Predictably, Nasdaq futures NQcv1 fell 0.9 percent and ESC1 S & P E-Mini futures 0.6 percent, underscoring broad concerns over US corporate earnings and the outlook for the economy, which hit Wall Street on Wednesday. Have triggered a tailspin course.

In Asia, MSCI was the largest index for Asia-Pacific equities outside Japan. The MIAPJ0000PUS stayed flat after pushing down a bit for the first hour.

The index has been hit by a sell-off in recent days, falling more than 3 percent this week.

South Korea's Kospi .KS11 also fell 0.6 percent, and Australia's shares were down 0.2 percent on modest gains. Japan's Nikkei stock index. N225 was the biggest winner, up 0.5 percent, though that on Thursday dropped just 3.7 percent slide.

Financial markets were unsettled in recent sessions due to concerns about global growth as investors worried about Sino-U.S. friction, a mix of US corporate earnings, Federal Reserve rate hikes and budget deficits in Italy. A slowdown in China was particularly worrying for policymakers and investors as it hit stock markets from stocks to currencies and commodities.

Capital Economics analysts issued a cautious comment, suggesting that the S & P 500 Index's upswing on Thursday was only temporary as investors worried about the worsening economic outlook.

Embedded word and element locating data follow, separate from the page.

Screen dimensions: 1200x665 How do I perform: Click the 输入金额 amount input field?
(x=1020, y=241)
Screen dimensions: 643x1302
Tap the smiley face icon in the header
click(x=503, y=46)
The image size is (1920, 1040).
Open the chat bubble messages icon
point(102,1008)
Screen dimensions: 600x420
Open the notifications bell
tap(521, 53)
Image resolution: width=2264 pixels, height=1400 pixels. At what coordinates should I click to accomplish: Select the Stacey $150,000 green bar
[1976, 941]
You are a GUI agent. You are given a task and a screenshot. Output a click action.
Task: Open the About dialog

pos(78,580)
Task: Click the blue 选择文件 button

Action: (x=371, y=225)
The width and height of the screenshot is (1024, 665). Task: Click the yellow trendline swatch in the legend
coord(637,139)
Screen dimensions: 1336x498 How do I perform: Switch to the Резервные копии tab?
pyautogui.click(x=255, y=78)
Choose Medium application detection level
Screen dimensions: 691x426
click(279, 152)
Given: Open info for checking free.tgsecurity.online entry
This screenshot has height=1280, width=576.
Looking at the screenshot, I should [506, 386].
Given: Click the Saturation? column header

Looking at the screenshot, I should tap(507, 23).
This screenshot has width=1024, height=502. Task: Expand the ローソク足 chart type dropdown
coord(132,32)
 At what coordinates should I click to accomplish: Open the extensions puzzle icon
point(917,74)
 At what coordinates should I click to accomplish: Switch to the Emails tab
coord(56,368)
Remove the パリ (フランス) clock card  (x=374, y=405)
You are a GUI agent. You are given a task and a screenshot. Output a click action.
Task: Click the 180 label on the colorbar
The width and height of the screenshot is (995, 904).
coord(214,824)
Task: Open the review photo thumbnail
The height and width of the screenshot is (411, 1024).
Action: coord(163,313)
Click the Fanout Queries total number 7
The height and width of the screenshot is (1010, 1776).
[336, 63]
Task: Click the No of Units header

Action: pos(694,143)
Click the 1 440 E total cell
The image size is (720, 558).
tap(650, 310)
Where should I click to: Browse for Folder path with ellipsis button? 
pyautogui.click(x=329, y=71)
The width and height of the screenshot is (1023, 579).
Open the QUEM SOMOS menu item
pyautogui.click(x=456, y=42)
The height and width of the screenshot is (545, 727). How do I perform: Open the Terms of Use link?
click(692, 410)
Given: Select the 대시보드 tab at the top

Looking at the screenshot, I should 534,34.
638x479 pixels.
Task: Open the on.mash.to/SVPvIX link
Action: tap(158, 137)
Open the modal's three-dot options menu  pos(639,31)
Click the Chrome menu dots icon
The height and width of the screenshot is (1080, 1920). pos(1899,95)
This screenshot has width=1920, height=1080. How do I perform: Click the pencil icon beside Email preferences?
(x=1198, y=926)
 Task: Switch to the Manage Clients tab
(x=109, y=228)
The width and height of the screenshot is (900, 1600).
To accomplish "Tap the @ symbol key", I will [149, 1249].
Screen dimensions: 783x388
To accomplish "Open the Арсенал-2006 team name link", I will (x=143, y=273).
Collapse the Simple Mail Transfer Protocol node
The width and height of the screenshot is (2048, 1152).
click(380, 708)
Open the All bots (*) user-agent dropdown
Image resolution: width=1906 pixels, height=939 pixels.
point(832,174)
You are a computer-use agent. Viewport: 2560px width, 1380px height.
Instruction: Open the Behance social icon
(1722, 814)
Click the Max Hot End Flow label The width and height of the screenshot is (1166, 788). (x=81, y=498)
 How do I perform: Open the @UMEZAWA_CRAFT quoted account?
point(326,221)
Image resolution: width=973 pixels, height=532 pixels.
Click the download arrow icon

"The first and most important (concern) is that the tightening and slowing fiscal stimulus of the Fed will turn the US economy to the worse, and the second is that China's economy will continue to struggle," analysts note for clients.

"As we've been arguing for some time, those worries are likely to get worse over the next twelve months."

Investors will have the opportunity to review US economic momentum on Friday when the government releases GDP data for the third quarter.

ANZ analysts highlighted weak US data on durable goods, suggesting that "investment is not gaining momentum, not even with the obvious tailwind from tax cuts and the repatriation of US dollars."

"This suggests that the recovery of GDP growth through fiscal stimulus could be quite temporary," the analysts said.

In the currency markets, the euro fell after Mario Draghi, president of the European Central Bank, said that the Bank's € 2.6 trillion purchase program will end this year, and interest rates will come to an end, despite fears over monetary union after next summer could rise economic and political future.

The single currency EUR = was 0.04 percent lower at $ 1.1370.

The dollar fell 0.1 percent against the yen to JPY 112.29. The dollar index, DXY, which tracks the greenback against a basket of six major competitors, was also 0.1% lower at 96,594.

The benchmark 10-year US Treasury yield US10YT = RR rose to 3.1073 percent from its US closing price of 3.136 percent on Thursday.

Oil prices eased somewhat after having been signaled by Saudi Arabia's Energy Minister that intervention might be needed to reduce oil supplies.

US Crude CLc1 dropped 0.85 percent to $ 66.76 a barrel. Brent Crude LCOc1 fell 0.6 percent to $ 76.43 a barrel.

Spot Gold XAU = $ 1,231.75 per ounce. [GOL/]

Reporting by Andrew Galbraith; Processing of Sri Navaratnam

Our standards:The Thomson Reuters Trust Principles.